WebSockets are stateful. That’s the core problem when you try to scale them horizontally. A connection lands on Server A, but the message it needs to receive was published by a client connected to Server B. Without a shared broadcast layer, those two clients will never talk.
Redis Pub/Sub is the standard answer — and it’s the right one, if you instrument it correctly.
The Architecture
┌──────────────┐
Client A ──────► │ WS Server 1 │──┐
└──────────────┘ │ SUBSCRIBE/PUBLISH
▼
┌─────────┐
│ Redis │
└─────────┘
▲
┌──────────────┐ │ SUBSCRIBE/PUBLISH
Client B ──────► │ WS Server 2 │──┘
└──────────────┘ Each WebSocket server maintains its own in-memory map of active connections. When a message arrives, the server publishes it to a Redis channel. Every server — including the one that published — receives it, looks up which of its own connections are subscribed to that channel, and fans out locally.
The Go Implementation
type Hub struct {
clients map[string]*Client
subscribe chan *Client
mu sync.RWMutex
redis *redis.Client
}
func (h *Hub) ListenAndBroadcast(ctx context.Context, channel string) {
sub := h.redis.Subscribe(ctx, channel)
defer sub.Close()
for msg := range sub.Channel() {
h.mu.RLock()
for _, c := range h.clients {
select {
case c.send <- []byte(msg.Payload):
default:
// Client is slow; drop or buffer — your call
}
}
h.mu.RUnlock()
}
} The important thing here is the sync.RWMutex — reads (fan-out) are far more frequent than writes (client joins/leaves), so an RWMutex avoids contention on the hot path.
What Redis Pub/Sub Does Not Give You
Redis Pub/Sub is fire and forget. There is no persistence, no acknowledgement, and no replay. If a subscriber is momentarily disconnected, those messages are gone.
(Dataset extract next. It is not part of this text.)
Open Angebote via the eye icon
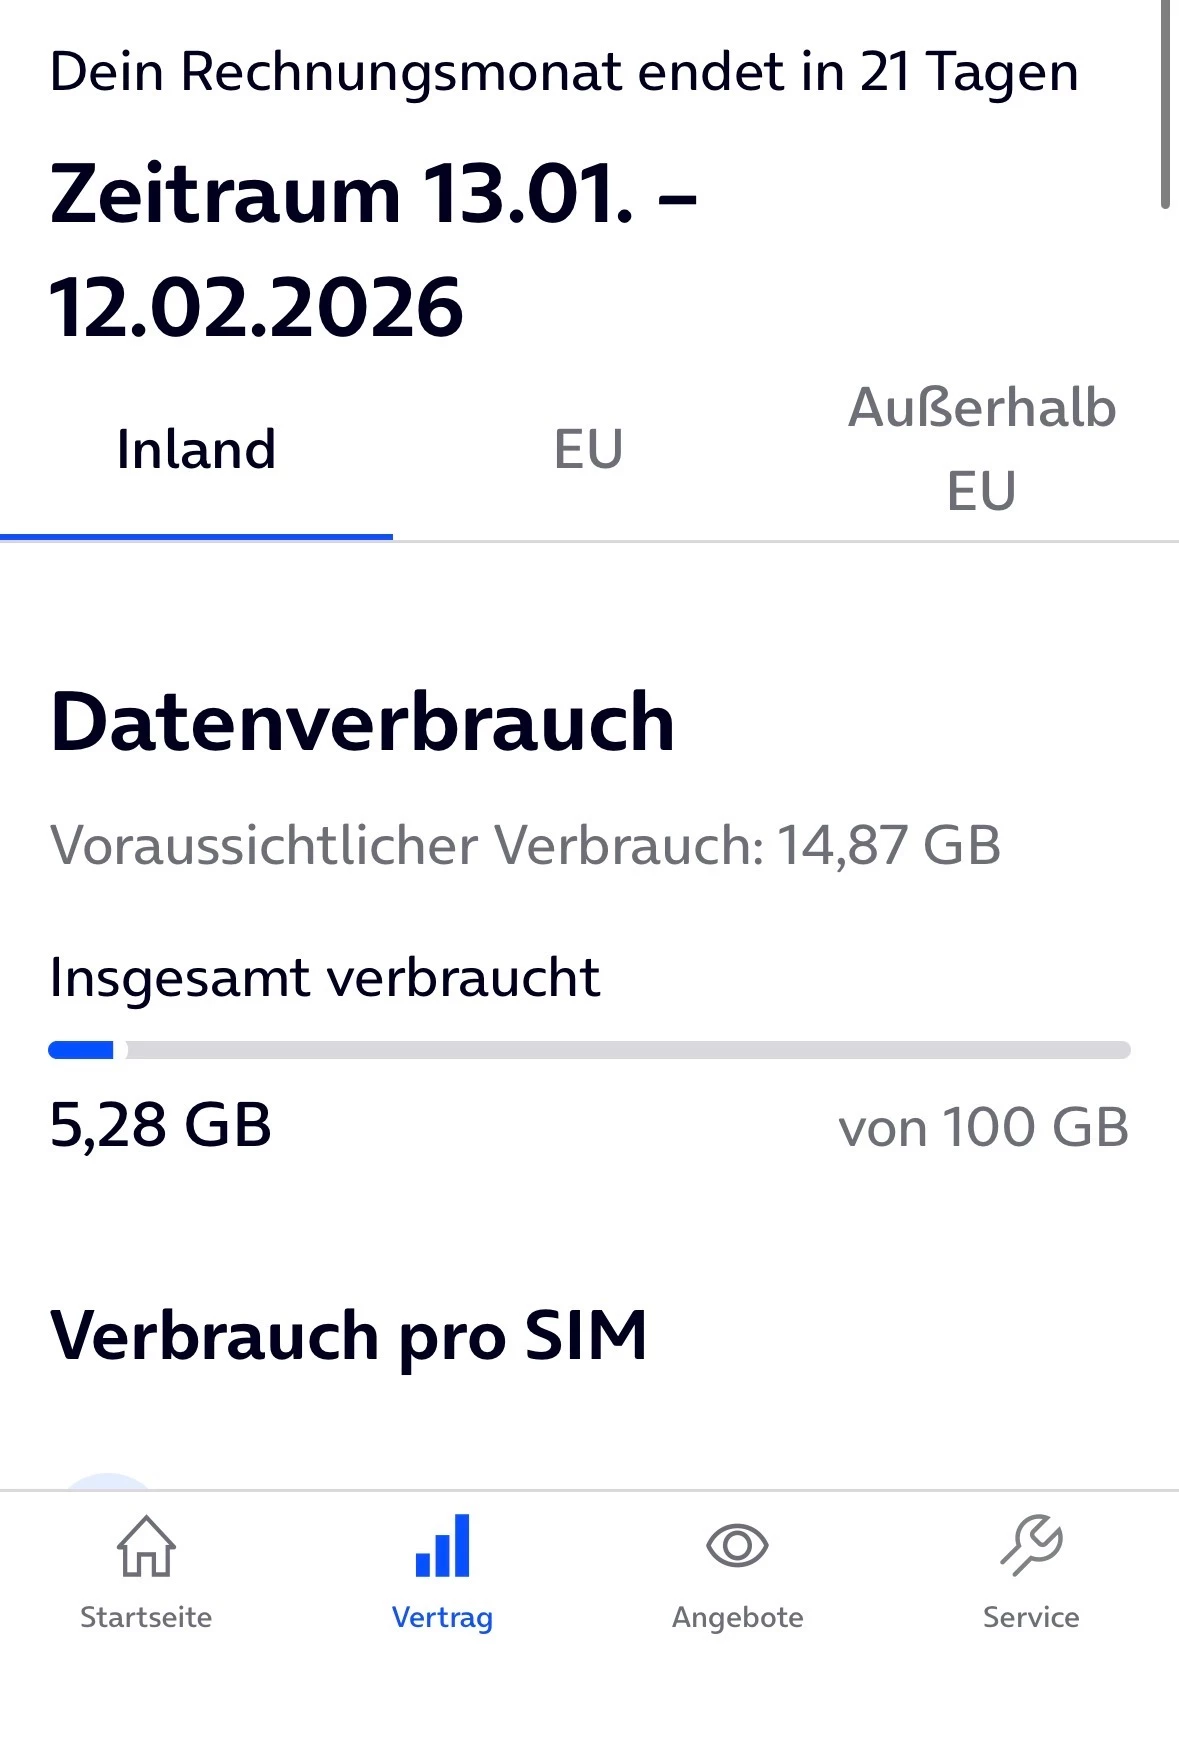 pos(737,1546)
For a chat application where missed messages are acceptable (live cursor positions, ephemeral notifications), this is fine. For anything where delivery guarantees matter, you need Redis Streams or a proper message broker like Kafka.
Connection Lifecycle and Memory Pressure
The second footgun is connection lifecycle. WebSocket connections are long-lived, and Go’s goroutine-per-connection model is cheap — but not free. At 100k connections per node you’re looking at roughly 8–10 GB of stack memory before you’ve stored a byte of application state.
Profile early. Use pprof with a realistic connection count in staging, not a synthetic benchmark:
go func() {
log.Println(http.ListenAndServe("localhost:6060", nil))
}()
// Then: go tool pprof http://localhost:6060/debug/pprof/heap Key Takeaways
- Redis Pub/Sub solves the cross-node fan-out problem cleanly for fire-and-forget messaging.
- Keep your in-memory connection map behind an
RWMutex; reads dominate. - Profile heap allocation early — WebSocket connections are cheap, but not invisible.
- If you need delivery guarantees, step up to Redis Streams or Kafka before you’re in production.